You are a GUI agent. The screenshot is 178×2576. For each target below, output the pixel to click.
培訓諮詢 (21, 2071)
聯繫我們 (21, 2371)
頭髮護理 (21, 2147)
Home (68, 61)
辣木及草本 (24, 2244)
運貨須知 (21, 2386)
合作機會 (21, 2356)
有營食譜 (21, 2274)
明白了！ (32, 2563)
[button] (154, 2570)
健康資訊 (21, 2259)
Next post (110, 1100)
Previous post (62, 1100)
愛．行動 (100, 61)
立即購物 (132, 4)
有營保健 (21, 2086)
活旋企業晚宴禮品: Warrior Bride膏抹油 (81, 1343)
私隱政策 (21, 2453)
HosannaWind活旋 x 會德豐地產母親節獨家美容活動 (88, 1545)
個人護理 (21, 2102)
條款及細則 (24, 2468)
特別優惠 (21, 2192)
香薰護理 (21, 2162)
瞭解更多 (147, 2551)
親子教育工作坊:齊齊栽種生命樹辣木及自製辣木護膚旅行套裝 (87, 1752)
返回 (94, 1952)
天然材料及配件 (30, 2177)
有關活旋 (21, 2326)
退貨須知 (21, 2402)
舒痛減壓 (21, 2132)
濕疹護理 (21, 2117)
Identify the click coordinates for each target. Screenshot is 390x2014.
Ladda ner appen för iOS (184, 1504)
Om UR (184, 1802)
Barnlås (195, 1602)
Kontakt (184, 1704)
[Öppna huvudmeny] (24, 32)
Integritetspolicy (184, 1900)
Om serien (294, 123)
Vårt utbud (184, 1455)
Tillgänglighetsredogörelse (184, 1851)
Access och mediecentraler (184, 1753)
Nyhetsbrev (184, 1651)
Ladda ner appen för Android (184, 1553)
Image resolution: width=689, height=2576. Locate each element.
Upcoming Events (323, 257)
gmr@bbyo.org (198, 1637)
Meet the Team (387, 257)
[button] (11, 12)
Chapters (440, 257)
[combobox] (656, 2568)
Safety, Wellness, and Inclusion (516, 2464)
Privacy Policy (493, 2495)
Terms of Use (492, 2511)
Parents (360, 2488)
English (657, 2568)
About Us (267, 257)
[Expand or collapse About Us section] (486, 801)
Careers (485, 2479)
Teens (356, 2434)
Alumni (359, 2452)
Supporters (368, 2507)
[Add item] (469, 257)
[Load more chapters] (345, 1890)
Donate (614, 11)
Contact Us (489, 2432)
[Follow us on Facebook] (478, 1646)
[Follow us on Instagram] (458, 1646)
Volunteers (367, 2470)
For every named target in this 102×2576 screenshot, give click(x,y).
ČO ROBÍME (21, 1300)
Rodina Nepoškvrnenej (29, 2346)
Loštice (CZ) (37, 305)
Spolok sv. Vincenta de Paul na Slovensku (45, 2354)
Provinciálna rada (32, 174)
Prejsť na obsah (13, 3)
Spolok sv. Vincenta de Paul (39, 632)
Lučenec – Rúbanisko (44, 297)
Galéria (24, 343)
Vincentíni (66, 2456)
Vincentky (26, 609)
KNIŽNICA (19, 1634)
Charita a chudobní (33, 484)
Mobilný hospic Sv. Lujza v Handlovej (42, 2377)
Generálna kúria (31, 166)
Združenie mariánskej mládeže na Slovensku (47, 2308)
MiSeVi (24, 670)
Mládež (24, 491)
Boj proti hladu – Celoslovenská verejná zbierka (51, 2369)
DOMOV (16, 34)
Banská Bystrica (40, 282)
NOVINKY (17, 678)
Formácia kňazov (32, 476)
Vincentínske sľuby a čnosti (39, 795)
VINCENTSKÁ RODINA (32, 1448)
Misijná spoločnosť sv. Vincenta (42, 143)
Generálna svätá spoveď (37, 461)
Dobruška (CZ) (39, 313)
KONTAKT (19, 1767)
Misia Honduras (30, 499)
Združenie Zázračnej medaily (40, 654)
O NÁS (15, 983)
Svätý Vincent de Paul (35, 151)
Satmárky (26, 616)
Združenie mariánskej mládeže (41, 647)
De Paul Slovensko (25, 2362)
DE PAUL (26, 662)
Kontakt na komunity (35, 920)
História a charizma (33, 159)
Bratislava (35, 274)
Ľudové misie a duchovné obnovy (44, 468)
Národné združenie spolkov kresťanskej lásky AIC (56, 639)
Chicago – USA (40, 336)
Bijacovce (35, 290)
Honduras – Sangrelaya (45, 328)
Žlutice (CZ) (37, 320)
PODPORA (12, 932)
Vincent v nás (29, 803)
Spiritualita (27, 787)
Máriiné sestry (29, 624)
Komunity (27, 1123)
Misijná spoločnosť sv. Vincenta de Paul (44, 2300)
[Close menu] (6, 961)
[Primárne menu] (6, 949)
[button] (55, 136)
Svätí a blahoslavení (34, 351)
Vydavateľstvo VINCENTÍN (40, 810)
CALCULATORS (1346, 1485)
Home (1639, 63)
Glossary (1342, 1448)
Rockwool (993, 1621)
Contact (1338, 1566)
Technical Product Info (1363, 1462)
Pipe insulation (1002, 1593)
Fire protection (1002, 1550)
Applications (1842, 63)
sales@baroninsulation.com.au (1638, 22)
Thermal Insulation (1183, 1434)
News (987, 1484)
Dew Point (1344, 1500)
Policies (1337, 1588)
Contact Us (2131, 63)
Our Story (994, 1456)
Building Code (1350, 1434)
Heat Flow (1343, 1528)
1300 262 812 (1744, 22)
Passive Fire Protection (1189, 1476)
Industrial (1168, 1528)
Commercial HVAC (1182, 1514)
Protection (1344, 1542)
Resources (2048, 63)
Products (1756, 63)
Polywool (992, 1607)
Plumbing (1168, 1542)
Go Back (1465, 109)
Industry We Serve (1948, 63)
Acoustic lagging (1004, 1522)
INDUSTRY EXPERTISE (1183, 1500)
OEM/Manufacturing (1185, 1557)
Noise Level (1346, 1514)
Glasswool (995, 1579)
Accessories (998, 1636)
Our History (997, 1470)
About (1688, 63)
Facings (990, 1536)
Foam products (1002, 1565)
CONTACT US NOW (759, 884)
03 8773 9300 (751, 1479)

·····

**PROMPT**
Output the records verbatim, from the first line to the last.

**EXERCISE SOLUTION**
You are a GUI agent. The screenshot is 178×2576. For each target below, output the pixel to click.
培訓諮詢 (21, 2071)
聯繫我們 (21, 2371)
頭髮護理 (21, 2147)
Home (68, 61)
辣木及草本 (24, 2244)
運貨須知 (21, 2386)
合作機會 (21, 2356)
有營食譜 (21, 2274)
明白了！ (32, 2563)
[button] (154, 2570)
健康資訊 (21, 2259)
Next post (110, 1100)
Previous post (62, 1100)
愛．行動 (100, 61)
立即購物 (132, 4)
有營保健 (21, 2086)
活旋企業晚宴禮品: Warrior Bride膏抹油 (81, 1343)
私隱政策 (21, 2453)
HosannaWind活旋 x 會德豐地產母親節獨家美容活動 (88, 1545)
個人護理 (21, 2102)
條款及細則 (24, 2468)
特別優惠 (21, 2192)
香薰護理 (21, 2162)
瞭解更多 (147, 2551)
親子教育工作坊:齊齊栽種生命樹辣木及自製辣木護膚旅行套裝 (87, 1752)
返回 (94, 1952)
天然材料及配件 (30, 2177)
有關活旋 (21, 2326)
退貨須知 (21, 2402)
舒痛減壓 (21, 2132)
濕疹護理 (21, 2117)
Identify the click coordinates for each target. Screenshot is 390x2014.
Ladda ner appen för iOS (184, 1504)
Om UR (184, 1802)
Barnlås (195, 1602)
Kontakt (184, 1704)
[Öppna huvudmeny] (24, 32)
Integritetspolicy (184, 1900)
Om serien (294, 123)
Vårt utbud (184, 1455)
Tillgänglighetsredogörelse (184, 1851)
Access och mediecentraler (184, 1753)
Nyhetsbrev (184, 1651)
Ladda ner appen för Android (184, 1553)
Image resolution: width=689, height=2576. Locate each element.
Upcoming Events (323, 257)
gmr@bbyo.org (198, 1637)
Meet the Team (387, 257)
[button] (11, 12)
Chapters (440, 257)
[combobox] (656, 2568)
Safety, Wellness, and Inclusion (516, 2464)
Privacy Policy (493, 2495)
Terms of Use (492, 2511)
Parents (360, 2488)
English (657, 2568)
About Us (267, 257)
[Expand or collapse About Us section] (486, 801)
Careers (485, 2479)
Teens (356, 2434)
Alumni (359, 2452)
Supporters (368, 2507)
[Add item] (469, 257)
[Load more chapters] (345, 1890)
Donate (614, 11)
Contact Us (489, 2432)
[Follow us on Facebook] (478, 1646)
[Follow us on Instagram] (458, 1646)
Volunteers (367, 2470)
For every named target in this 102×2576 screenshot, give click(x,y).
ČO ROBÍME (21, 1300)
Rodina Nepoškvrnenej (29, 2346)
Loštice (CZ) (37, 305)
Spolok sv. Vincenta de Paul na Slovensku (45, 2354)
Provinciálna rada (32, 174)
Prejsť na obsah (13, 3)
Spolok sv. Vincenta de Paul (39, 632)
Lučenec – Rúbanisko (44, 297)
Galéria (24, 343)
Vincentíni (66, 2456)
Vincentky (26, 609)
KNIŽNICA (19, 1634)
Charita a chudobní (33, 484)
Mobilný hospic Sv. Lujza v Handlovej (42, 2377)
Generálna kúria (31, 166)
Združenie mariánskej mládeže na Slovensku (47, 2308)
MiSeVi (24, 670)
Mládež (24, 491)
Boj proti hladu – Celoslovenská verejná zbierka (51, 2369)
DOMOV (16, 34)
Banská Bystrica (40, 282)
NOVINKY (17, 678)
Formácia kňazov (32, 476)
Vincentínske sľuby a čnosti (39, 795)
VINCENTSKÁ RODINA (32, 1448)
Misijná spoločnosť sv. Vincenta (42, 143)
Generálna svätá spoveď (37, 461)
Dobruška (CZ) (39, 313)
KONTAKT (19, 1767)
Misia Honduras (30, 499)
Združenie Zázračnej medaily (40, 654)
O NÁS (15, 983)
Svätý Vincent de Paul (35, 151)
Satmárky (26, 616)
Združenie mariánskej mládeže (41, 647)
De Paul Slovensko (25, 2362)
DE PAUL (26, 662)
Kontakt na komunity (35, 920)
História a charizma (33, 159)
Bratislava (35, 274)
Ľudové misie a duchovné obnovy (44, 468)
Národné združenie spolkov kresťanskej lásky AIC (56, 639)
Chicago – USA (40, 336)
Bijacovce (35, 290)
Honduras – Sangrelaya (45, 328)
Žlutice (CZ) (37, 320)
PODPORA (12, 932)
Vincent v nás (29, 803)
Spiritualita (27, 787)
Máriiné sestry (29, 624)
Komunity (27, 1123)
Misijná spoločnosť sv. Vincenta de Paul (44, 2300)
[Close menu] (6, 961)
[Primárne menu] (6, 949)
[button] (55, 136)
Svätí a blahoslavení (34, 351)
Vydavateľstvo VINCENTÍN (40, 810)
CALCULATORS (1346, 1485)
Home (1639, 63)
Glossary (1342, 1448)
Rockwool (993, 1621)
Contact (1338, 1566)
Technical Product Info (1363, 1462)
Pipe insulation (1002, 1593)
Fire protection (1002, 1550)
Applications (1842, 63)
sales@baroninsulation.com.au (1638, 22)
Thermal Insulation (1183, 1434)
News (987, 1484)
Dew Point (1344, 1500)
Policies (1337, 1588)
Contact Us (2131, 63)
Our Story (994, 1456)
Building Code (1350, 1434)
Heat Flow (1343, 1528)
1300 262 812 (1744, 22)
Passive Fire Protection (1189, 1476)
Industrial (1168, 1528)
Commercial HVAC (1182, 1514)
Protection (1344, 1542)
Resources (2048, 63)
Products (1756, 63)
Polywool (992, 1607)
Plumbing (1168, 1542)
Go Back (1465, 109)
Industry We Serve (1948, 63)
Acoustic lagging (1004, 1522)
INDUSTRY EXPERTISE (1183, 1500)
OEM/Manufacturing (1185, 1557)
Noise Level (1346, 1514)
Glasswool (995, 1579)
Accessories (998, 1636)
Our History (997, 1470)
About (1688, 63)
Facings (990, 1536)
Foam products (1002, 1565)
CONTACT US NOW (759, 884)
03 8773 9300 (751, 1479)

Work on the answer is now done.